After 12-15 minutes, take off the lid. To check, press a mango chunk either with spatula or lift a piece with spatula and squeeze it between fingers. Now turn off the flame. Allow it to cool down completely.
Once the mixture cools down completely, take the hard part of the mango. Take off its pulp and discard its solid part. Keep doing this until only the pulp remains in the vessel. Then mash the pulp with the hand.
Now put the boiled mango pieces into a mixer jar along with ½ cup of water. Churn to grind it into a fine paste.
When the dried mango paste is ground completely, transfer it on a sieve placed over a bowl along with ½ cup of water. Strain the mixture into a bowl. Discard the fiber.
Transfer the pulp in a vessel. Turn on the flame. Now add sugar into the vessel along with red chilly powder, black salt, salt, cumin powder and garam masala. Mix everything really well.
Further add raisins, date palm and ginger powder into the mixture. Mix all the ingredients really well. Keep stirring the chutney mixture at a regular interval of 2 minutes.
After a while, chutney has turned thick. If you want then you can check its consistency by sticking it between the fingers. It should have sticky consistency. Turn off the flame and add green cardamom powder in it. Mix it really well.

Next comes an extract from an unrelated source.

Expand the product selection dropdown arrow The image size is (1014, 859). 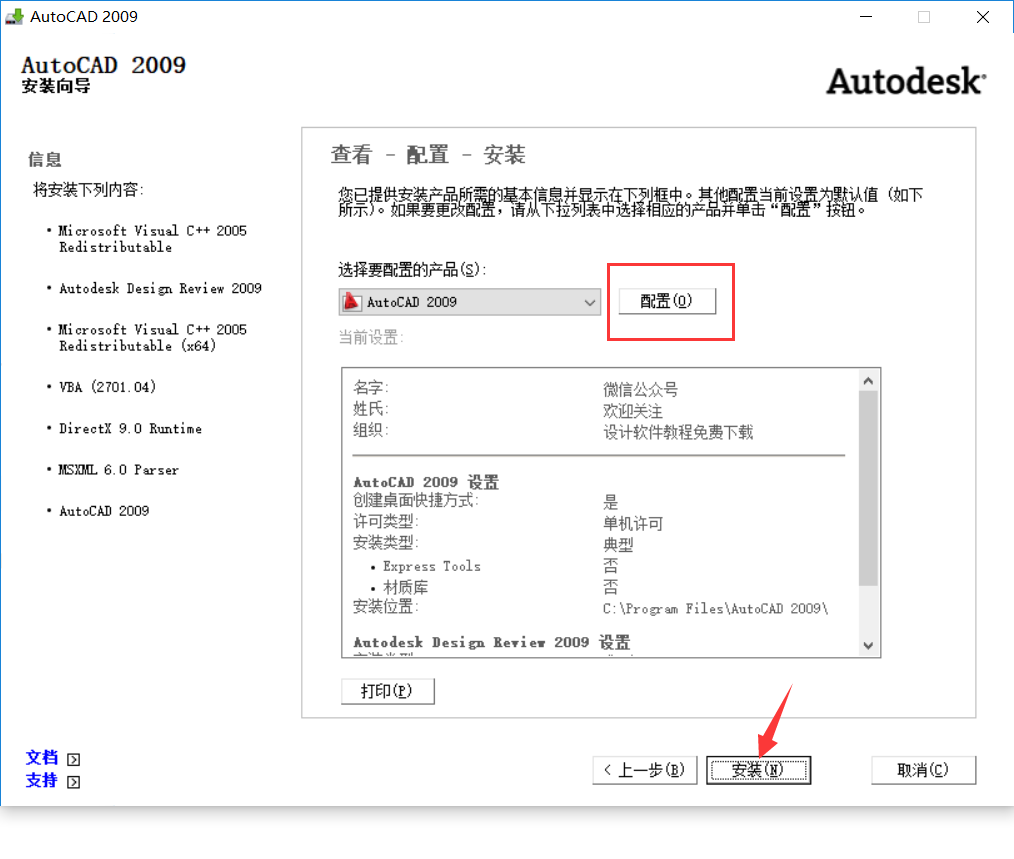(x=589, y=302)
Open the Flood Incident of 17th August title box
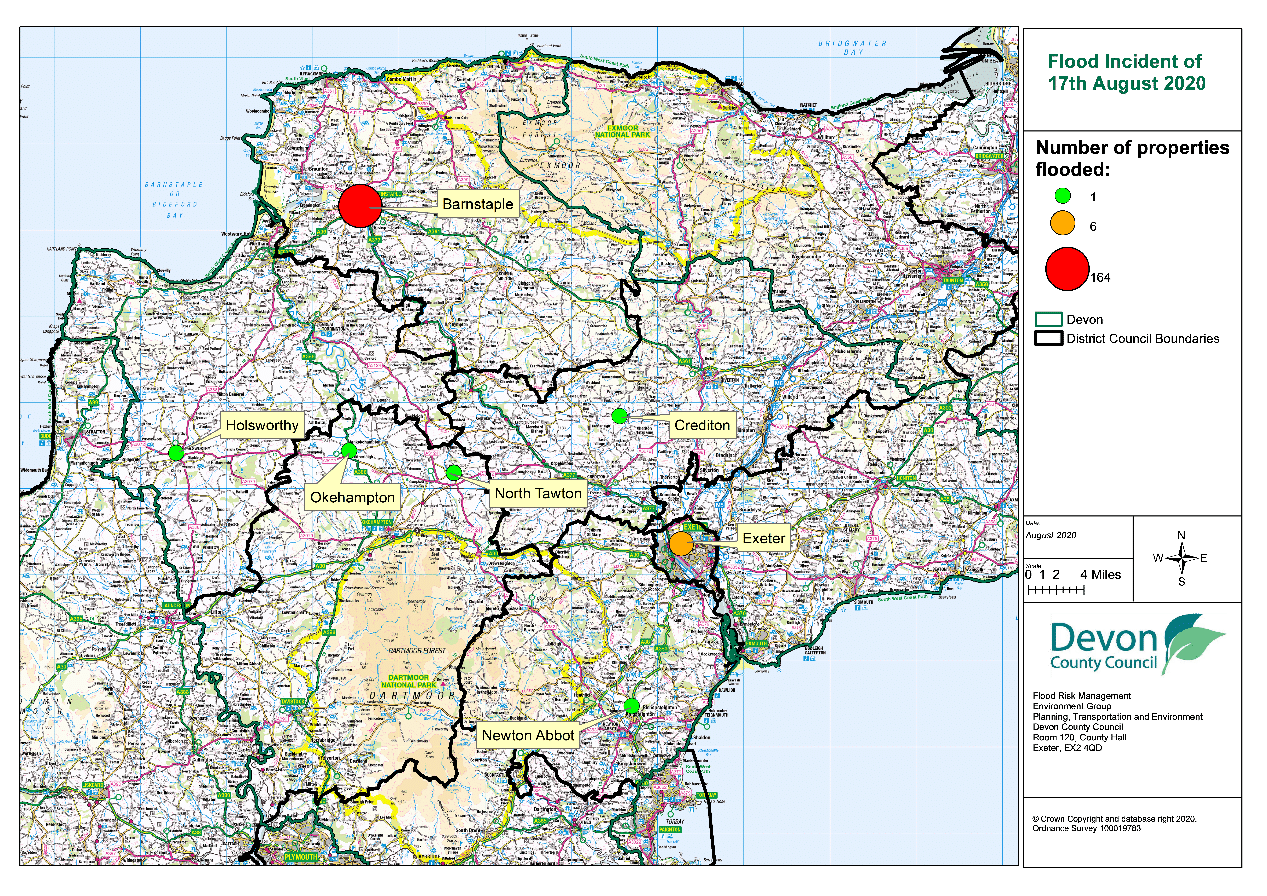The height and width of the screenshot is (896, 1267). pos(1127,70)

Sweet saunth chutney is now ready. Transfer it to a bowl.
Serving:
Serve this tangy and finger-licking sweet saunth chutney on the top of dahi vada or along with any snack. Store this chutney in a container and use it for 6 months. Enjoy!
Suggestions
- If you don’t have dates then soak the dry dates for 5-6 hours and use it.
- You can replace ginger powder with ginger paste. Add 2 tsp of ginger paste or finely grated 2 inch baton into it.

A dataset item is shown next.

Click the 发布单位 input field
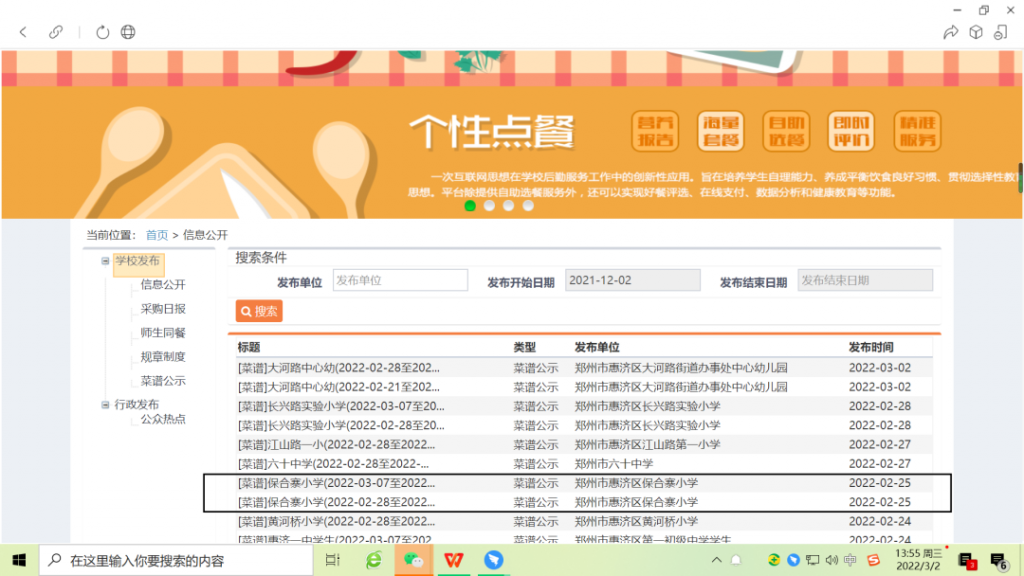The width and height of the screenshot is (1024, 576). pos(400,281)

- If the chutney turns thick after being stored for some days then add water and make it and serve.

- Dry mango pieces – 100 grams
- Sugar – 250 grams (1 ¼ cup)
- Dates – 10
- Raisins – 2 tbsp
- Green cardamom – 6
- Red chilly powder – ½ tsp
- Cumin powder – 1 tsp
- Garam masala – 2 tsp
- Salt – ½ tsp
- Black salt – 1 tsp
- Ginger powder – 1 tsp
- Soak dry mango for 5-6 hours. Boil the dry mango with a cup of water in steel vessel. When it is cooked through, prepare a paste of its pulp and ½ cup of water. Sieve the paste.
- Cook the pulp with sugar, red chilly powder, black salt, salt, cumin powder, garam masala, raisins, date palm and ginger powder.
- After a while, chutney has turned thick then add green cardamom powder. Mix it really well. Sweet saunth chutney is now ready. Transfer it to a bowl.
- Serve this tangy and finger-licking sweet saunth chutney on the top of dahi vada or along with any snack. Store this chutney in a container and use it for 6 months. Enjoy!